E seja o que Jung quiser.

De Água e Deserto

terça-feira, março 15th, 2011

“Água. Porque havia essa relação com a água?

Ele sabia a resposta para isso.

Eles vinham do deserto, o seu povo. Das dunas impermanentes, das tempestades de areia e das duras montanhas esculpidas; de um lugar onde o vento poderia soprar para sempre sem jamais ser interrompido ou desviado. Onde o Sol matava e eram as estrelas da noite que ofereciam a promessa de vida, o ar para respirar, a brisa para resfriar a febre borbulhante do dia. Onde a água era…o que?

Um sonho, uma prece, a mais pura benção divina.

Ele não tinha nenhuma lembrança desses lugares, a menos que fosse uma memória que já existia nele quando veio ao mundo. Uma memória tribal pertencente aos Asharitas, que os definia. (…) Mesmo assim, era atraído pela água quando perturbado, quando algo dentro dele precisasse de reparo. Longe do deserto, o deserto estendia-se dentro dele como uma ferida ou um peso, assim como estendia-se dentro de todo seu povo.”
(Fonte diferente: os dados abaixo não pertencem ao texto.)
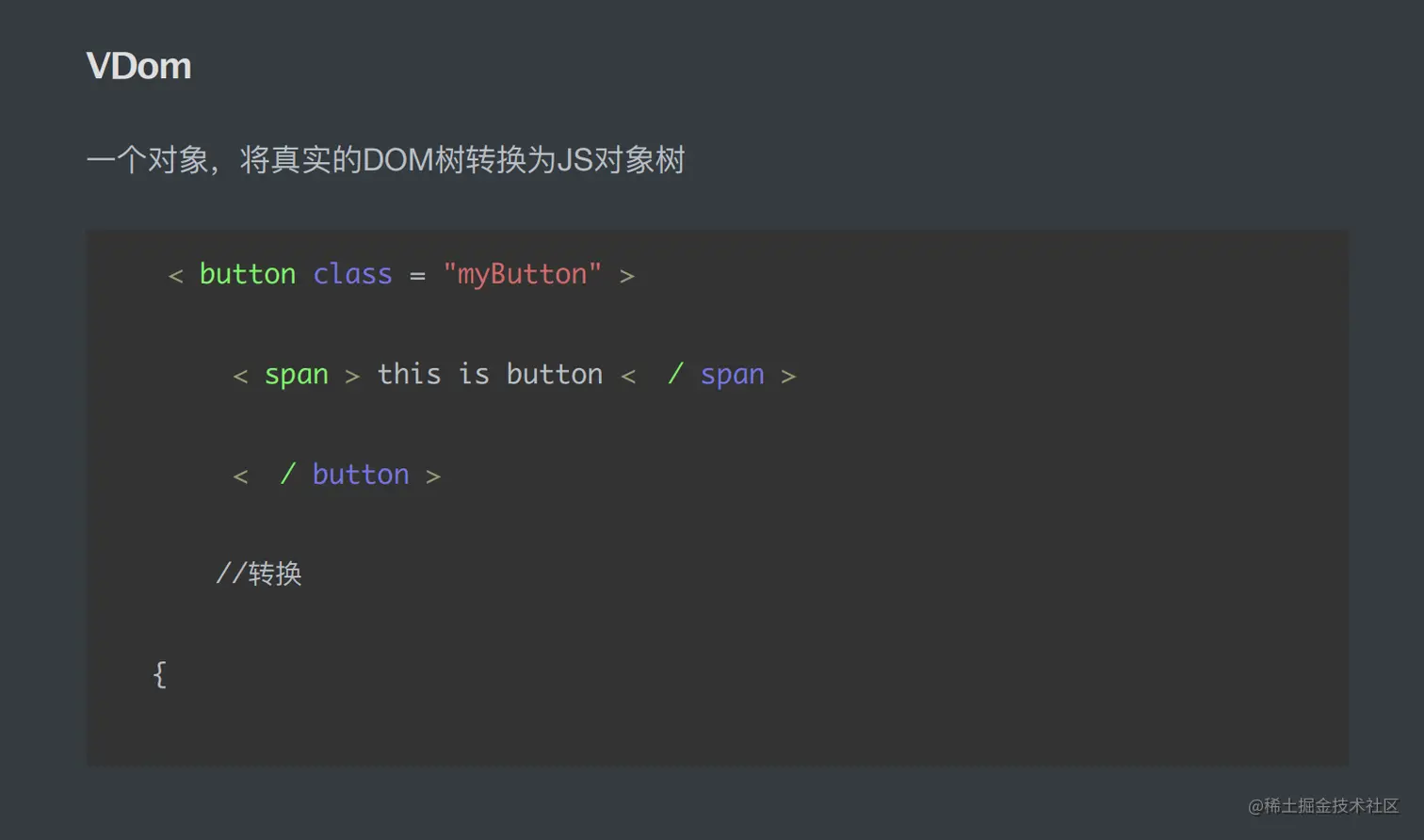Image resolution: width=1424 pixels, height=840 pixels.
Task: Click the green slash before closing span
Action: (x=674, y=375)
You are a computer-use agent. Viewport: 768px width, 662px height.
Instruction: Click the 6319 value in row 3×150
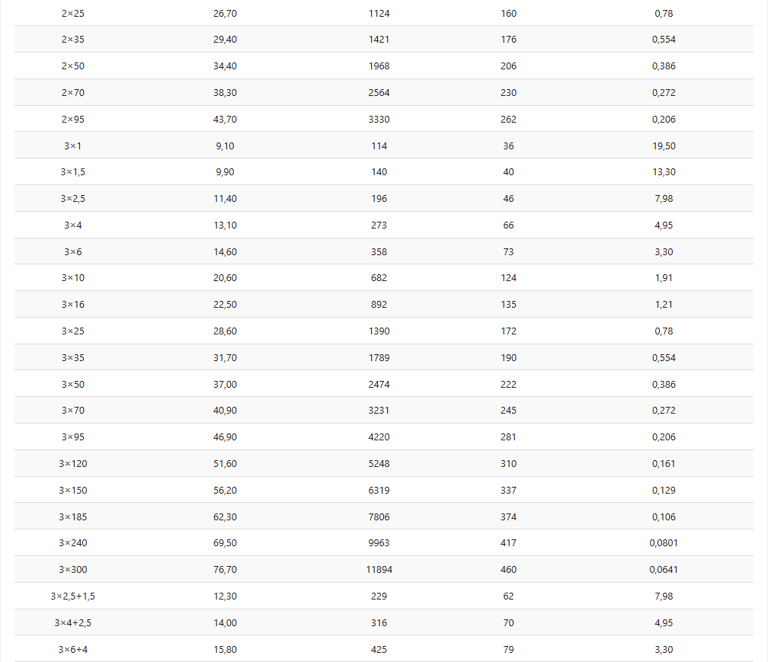click(379, 490)
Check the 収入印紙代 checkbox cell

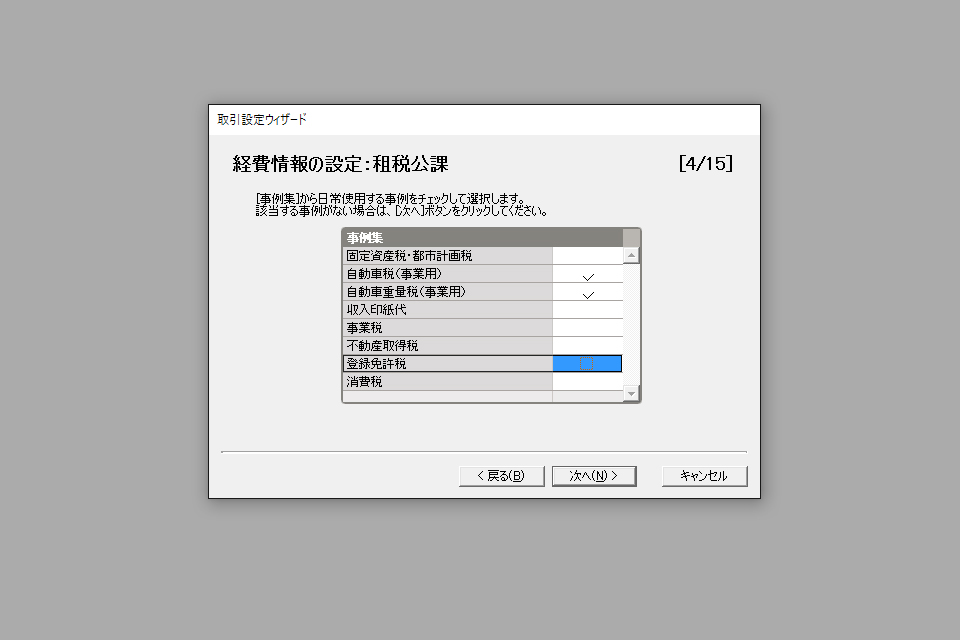pyautogui.click(x=587, y=309)
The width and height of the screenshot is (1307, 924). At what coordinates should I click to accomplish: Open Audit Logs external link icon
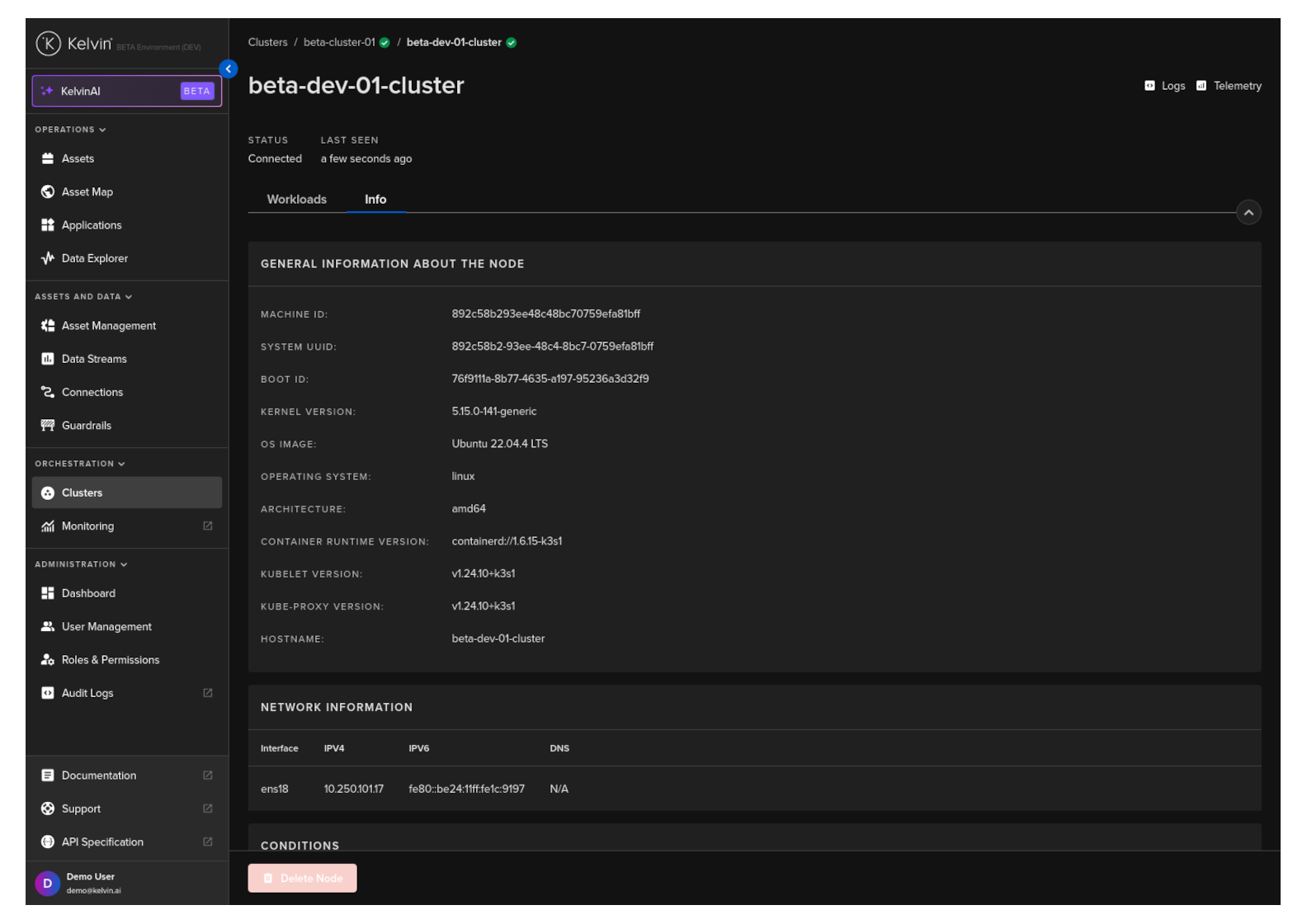pos(208,693)
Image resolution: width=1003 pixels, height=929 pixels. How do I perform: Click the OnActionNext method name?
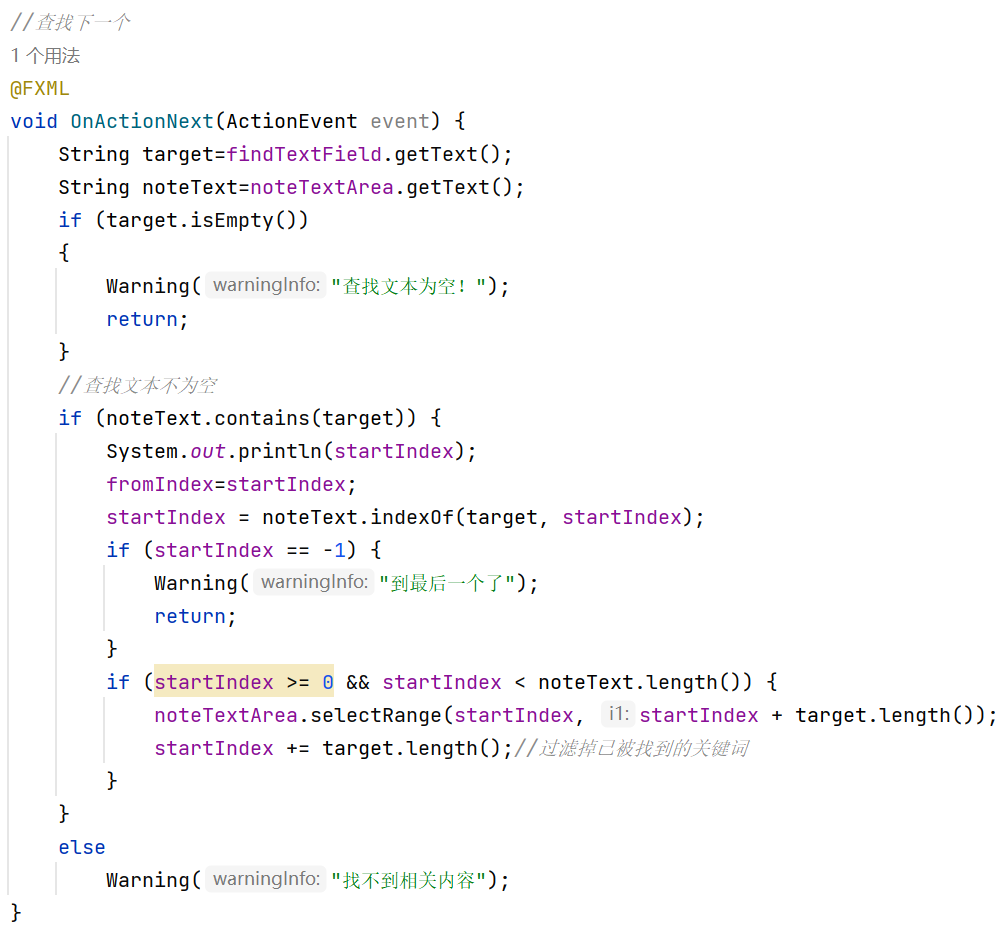140,120
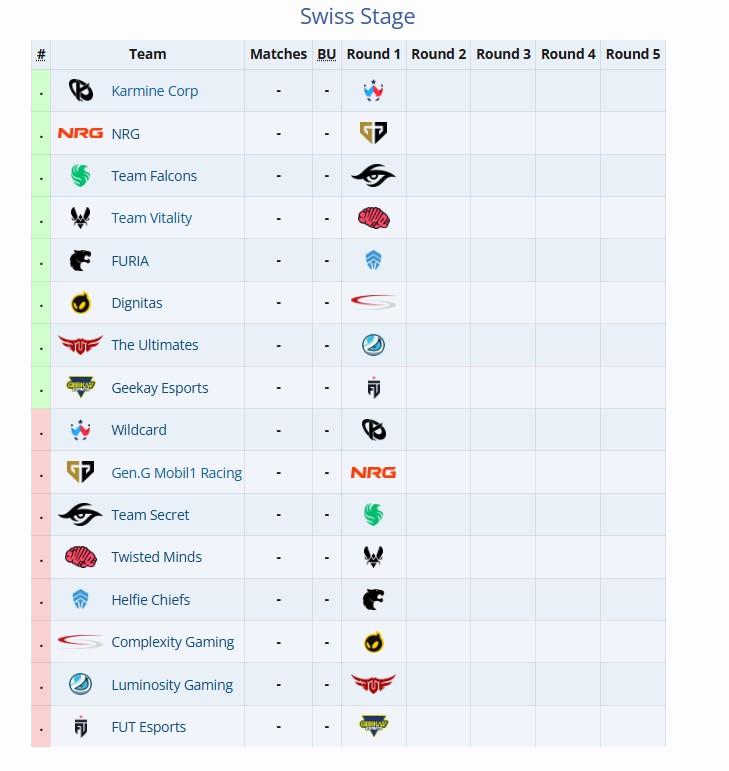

(Vou precisar escrever um post gigante pra falar desse livro, “The Lions of Al-Rassan”, do Guy Gavriel Kay. Por ora, basta saber que é um livro de ficção-fantasia histórica, que mais ou menos se passa em um lugar MUITO parecido com a Espanha na época da dominação moura, quando aquelas bandas se chamavam Al-Andalus e eram o coração cultural de toda a Europa (mesmo que só por um século ou dois).  Como se já não bastasse falar de um dos meus períodos históricos favoritos, o livro tem personagens fodidamente e fantasticamente interessantes – como o poeta e assassino de reis Ammar ibn Khairan, que reflete sobre a influência da água e os desertos internos que carregamos pra sempre. Eu gostei desse trecho porque…olha, eu não tenho um deserto dentro de mim, mas eu tenho um faroeste paulista dentro da alma e isso já me basta.)